Аделаида обернулась и помахала ему рукой.
— Сама ты УО, — шептал Иван, — это тебя в крокодильскую школу посадить надо!
Долго он стоял на одном месте. Было ему до того грустно, что хоть плачь. Он даже кулаками помахал немного. И побрёл домой, опустив большую голову. Кажется, впервые он призадумался над своей жизнью. А когда ты совершил немало проступков, занятие это — думать о своей жизни — очень грустное.
Вместо того чтобы по привычке всех ругать, а себя жалеть, он прошептал:
— Бабушкин сынок… УО… умственно отсталый… специальная школа… А почему? Потому что не люблю учиться? Ну и что? Если я таким родился? Вот если бы я не мог учиться, тогда другое дело. А я могу, но не люблю. Ведь мне ничего не стоит быть отличником. Стоит только захотеть. Эх, обидно-то как! Дураком бы обозвала, лодырем, двоечником, балбесом, ещё как-нибудь, а то — УО, умственно отсталый.
Эти слова звенели у него в ушах. Он даже головой потряс, чтобы они вылетели, — не помогло. Очень грустное это занятие — думать о своей жизни.
Дома Иван сел на кухне и молчал.
— Что с тобой? — обеспокоенно спрашивала бабушка. — Заболел? Намыкался? Ложись-ка спать, ненаглядненький.

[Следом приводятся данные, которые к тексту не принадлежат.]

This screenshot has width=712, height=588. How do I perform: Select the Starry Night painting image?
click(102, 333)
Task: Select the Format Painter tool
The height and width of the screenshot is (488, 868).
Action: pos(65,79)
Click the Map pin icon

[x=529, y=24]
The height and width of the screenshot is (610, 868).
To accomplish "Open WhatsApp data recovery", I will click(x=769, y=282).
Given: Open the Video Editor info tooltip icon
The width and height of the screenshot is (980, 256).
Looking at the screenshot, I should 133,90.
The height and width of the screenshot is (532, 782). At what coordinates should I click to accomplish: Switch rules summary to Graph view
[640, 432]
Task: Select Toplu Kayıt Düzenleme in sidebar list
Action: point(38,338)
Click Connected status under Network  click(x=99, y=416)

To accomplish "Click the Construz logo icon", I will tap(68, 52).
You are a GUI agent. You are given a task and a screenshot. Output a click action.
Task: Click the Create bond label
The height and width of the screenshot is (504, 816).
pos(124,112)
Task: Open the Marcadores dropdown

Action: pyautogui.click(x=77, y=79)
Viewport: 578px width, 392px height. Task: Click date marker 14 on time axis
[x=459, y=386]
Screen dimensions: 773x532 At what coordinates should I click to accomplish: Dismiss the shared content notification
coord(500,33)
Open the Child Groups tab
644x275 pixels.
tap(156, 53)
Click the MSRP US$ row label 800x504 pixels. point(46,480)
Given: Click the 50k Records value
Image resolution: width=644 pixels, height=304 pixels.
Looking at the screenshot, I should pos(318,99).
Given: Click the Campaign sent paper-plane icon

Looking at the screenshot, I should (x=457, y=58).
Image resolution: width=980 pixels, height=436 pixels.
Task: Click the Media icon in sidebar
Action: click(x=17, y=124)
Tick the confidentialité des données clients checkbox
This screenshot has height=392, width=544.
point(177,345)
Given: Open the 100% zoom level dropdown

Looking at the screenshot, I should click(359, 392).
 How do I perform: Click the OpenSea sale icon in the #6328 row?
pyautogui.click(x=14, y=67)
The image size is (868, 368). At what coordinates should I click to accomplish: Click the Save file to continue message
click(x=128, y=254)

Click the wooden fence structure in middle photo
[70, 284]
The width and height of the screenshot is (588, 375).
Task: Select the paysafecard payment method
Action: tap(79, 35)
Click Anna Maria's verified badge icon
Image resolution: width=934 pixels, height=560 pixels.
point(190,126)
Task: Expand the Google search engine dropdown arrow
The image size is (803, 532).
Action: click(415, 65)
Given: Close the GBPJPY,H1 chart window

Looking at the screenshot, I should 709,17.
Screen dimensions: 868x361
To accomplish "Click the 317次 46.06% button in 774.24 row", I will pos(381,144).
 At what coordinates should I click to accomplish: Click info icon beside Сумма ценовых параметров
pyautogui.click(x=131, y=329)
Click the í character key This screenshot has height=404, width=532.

А Иван представил себе, что придёт он завтра в школу, уроки опять не приготовлены, опять его ругать будут, явится Аделаида, крикнет своим крокодильским голосом:
— УО!
Соберётся общешкольная линейка, и все хором крикнут:
— УО! УО! УО!
Анна Антоновна скомандует:
— Семёнов, в специальную школу вон отсюда!
А у подъезда стоит машина скорой помощи. Посадят в неё Ивана и увезут…
Упд.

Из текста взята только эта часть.